【ワシントン時事】米大統領選の民主党副大統領候補に決まった黒人女性のハリス上院議員。訴える経済政策は中道派バイデン前副大統領に近い。だが、同党が重視する医療保険改革で急進左派が提唱する「国民皆保険」を一時支持し、発言がぶれたことも。こだわりのなさを「無難」と評価する見方がある一方、戦後最悪の経済危機を克服する手腕は未知数だ。
企業増税、規制強化、格差是正―。民主党正副大統領の候補指名を固めたバイデン、ハリス両氏は、これら主要な論点でトランプ政権との違いを鮮明に打ち出す構え。中国に対する制裁関税にも否定的だ。財政拡張を伴う「大きな政府」を志向しつつ、新型コロナウイルス流行下で経済の活力をそがない慎重な政策運営が求められる。
「その瞬間に妥当かどうかが大事」。ハリス氏は自らの政治信条の柔軟性をアピールする。今年の大統領予備選に出馬した際、路線対立の激しい民主党内の融和を優先。財源問題を棚上げして国民皆保険に言及し、党内左派への配慮をのぞかせた。環太平洋連携協定(TPP)や北米自由貿易協定(NAFTA)にも反対した。

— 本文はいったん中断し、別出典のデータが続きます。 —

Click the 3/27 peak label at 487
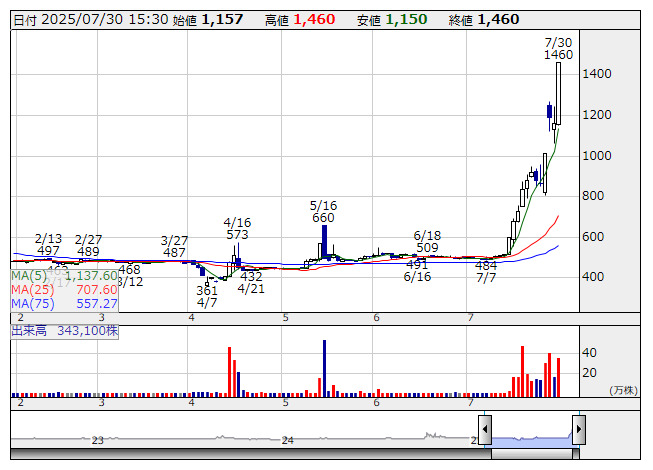This screenshot has height=470, width=653. tap(175, 247)
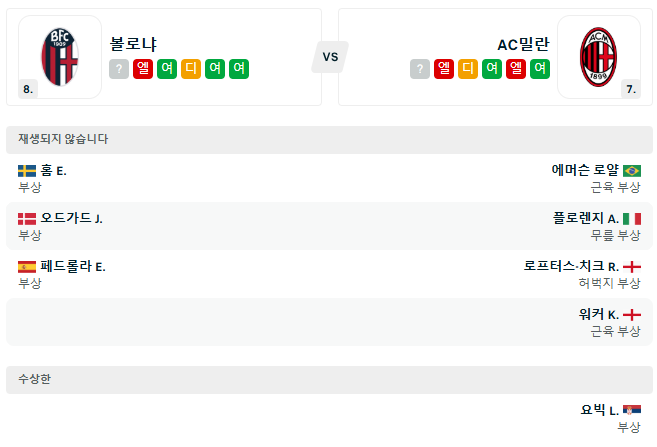
Task: Click the England flag beside 워커 K.
Action: [632, 315]
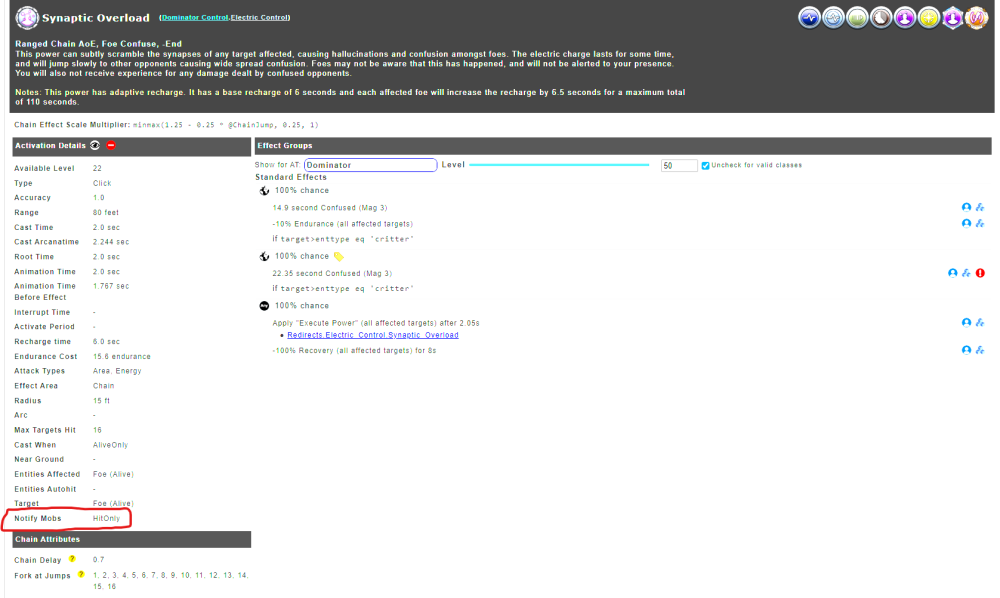The height and width of the screenshot is (598, 1000).
Task: Click the Level number field showing 50
Action: (679, 165)
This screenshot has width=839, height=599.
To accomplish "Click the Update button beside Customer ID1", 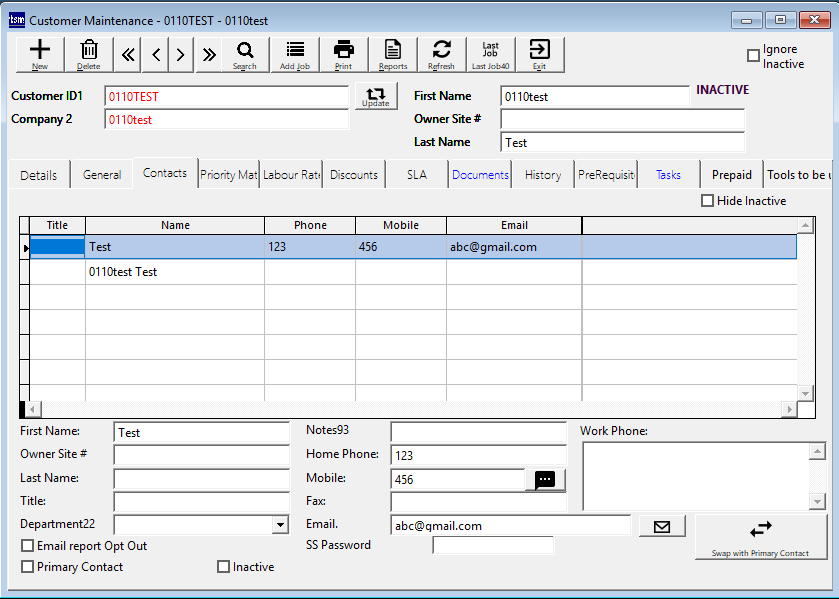I will click(x=376, y=96).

バイデン、ハリス両氏の「中道寄り」コンビは、米経済界で「トランプ大統領と真逆で予測可能」(商社幹部)と安心感を誘ったもよう。ただ、分断が深まる米国ではリベラルな左派の主張をどう取り込むかも焦点で、市場の関心は「バイデン政権」の経済閣僚の顔ぶれに移る。民主党内には「反ビジネス」色の濃いウォーレン上院議員を財務長官候補に推す声もあるといい、大増税で民間の自由な経済活動が損なわれるとの懸念が台頭している。